EXERCISE PROMPT
Return the lines of the listing that run from the line containing "Image resolution: width=818" through the line containing "Action: pyautogui.click(x=100, y=253)", inclusive, with nothing changed.

LISTED RECORDS
________

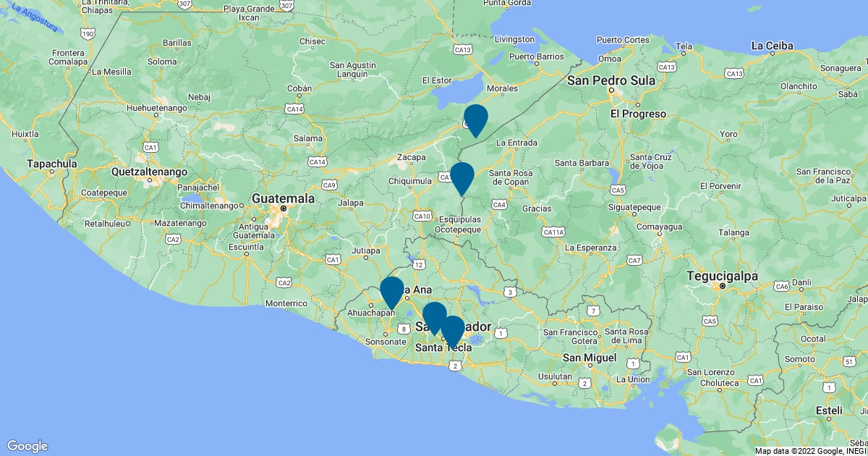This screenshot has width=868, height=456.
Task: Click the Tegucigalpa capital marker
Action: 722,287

________

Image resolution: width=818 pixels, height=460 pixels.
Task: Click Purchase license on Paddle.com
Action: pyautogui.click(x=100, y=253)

________

SOLUTION TO THE PROBLEM
Image resolution: width=818 pixels, height=460 pixels.
Task: Click Purchase license on Paddle.com
Action: pyautogui.click(x=100, y=253)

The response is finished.